Adding learnable coefficients for multi-objective losses?

I am running a multi-objective problem where I compute three losses and then sum them up. For each loss, I want to have a learnable coefficient (alpha, beta, and gamma, respectively) that will be optimized.

optimizer = AdamW(model.parameters(), lr=2e-5, eps=1e-8)

for batch in dl:

    optimizer.zero_grad()

    result = model(batch)

    loss1 = loss_fn_1(result)
    loss2 = loss_fn_2(result)
    loss3 = loss_fn_3(result)

    # How to optimize alpha, beta, and gamma?
    loss = alpha*loss1 + beta*loss2 + gamma*loss3 
                        
    loss.backward()
    optimizer.step()

Specific questions:

  1. Should I even have coefficients alpha, beta, and gamma? The optimizer will minimize, so they’ll all go to 0.0, right?

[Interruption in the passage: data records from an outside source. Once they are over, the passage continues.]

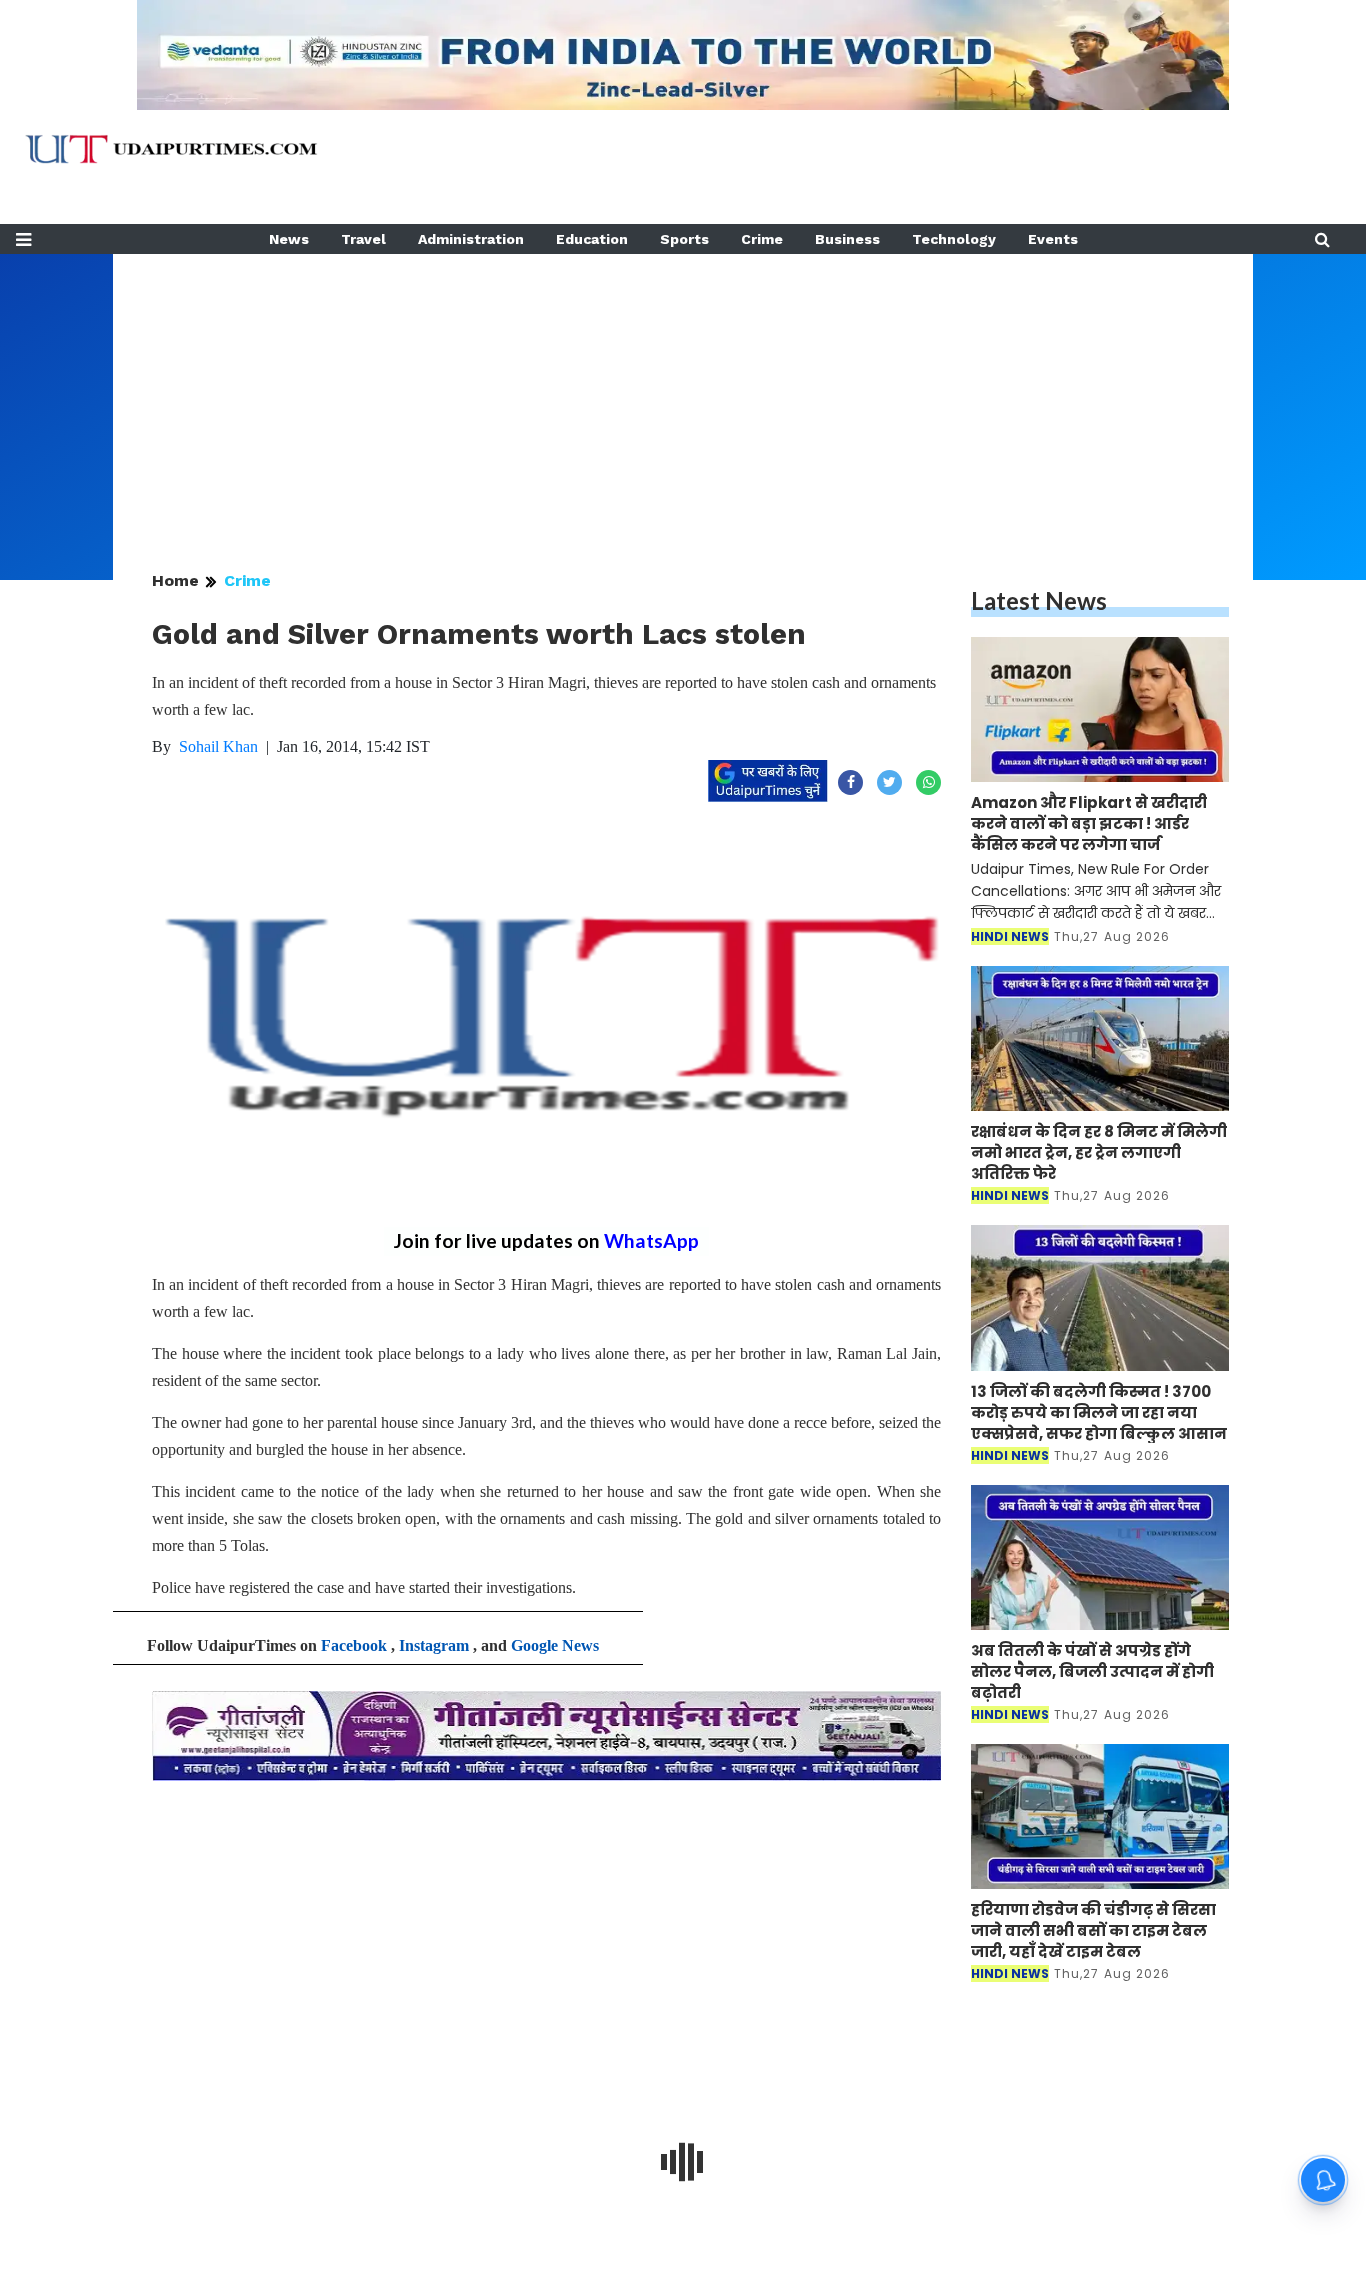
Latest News (1039, 600)
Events (1053, 239)
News (289, 239)
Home (175, 580)
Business (847, 239)
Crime (762, 239)
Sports (684, 239)
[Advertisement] (683, 394)
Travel (363, 239)
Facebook (354, 1645)
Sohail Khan (218, 746)
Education (592, 239)
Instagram (434, 1645)
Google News (555, 1645)
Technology (954, 239)
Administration (471, 239)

  2. If having those coefficients is a good idea, how can I prevent them from going to 0.0? Someone told me to use regularization, but what does that mean in this case?

  3. How do I declare alpha, beta, and gamma to be learnable by AdamW?

  1. Yes

  2. Theoretically, we have to make a constraint like alpha+beta+gamma = 1. To change this to unconstrained optimization, we have to use Lagrange multiplier to the constraint equation, and that will be the regularization formula your friend talked about e.g. you put

lambda1*alpha, lambda2*beta and lambda3*gamma

into loss function. I believe it complicates the problem even more since finding optimum values of lambdas are difficult even theoretically.

2.5 Sorry not answer you Q3, but I think the practical way is to treat alpha, beta and gamma as hyperparameters and simply optimize them via grid search.

In this case, simply split some of your training set to validation set, and define the metric on it. The “validation metric” has to be specified to be suitable to your problem (e.g. error, f1, spearman or any others) — you can get some ideas on metrics by finding some Kaggle competitions that is similar to your problem and see their metrics.

Select hyperparaeters that optimize your validation metric.

Theoretically, we have to make a constraint like alpha+beta+gamma = 1

Thank you.

Last night I was thinking of doing

loss = alpha*loss1 + beta*loss2 + (1.0 - alpha - beta)*loss3 

which seems to be equivalent to what you wrote above.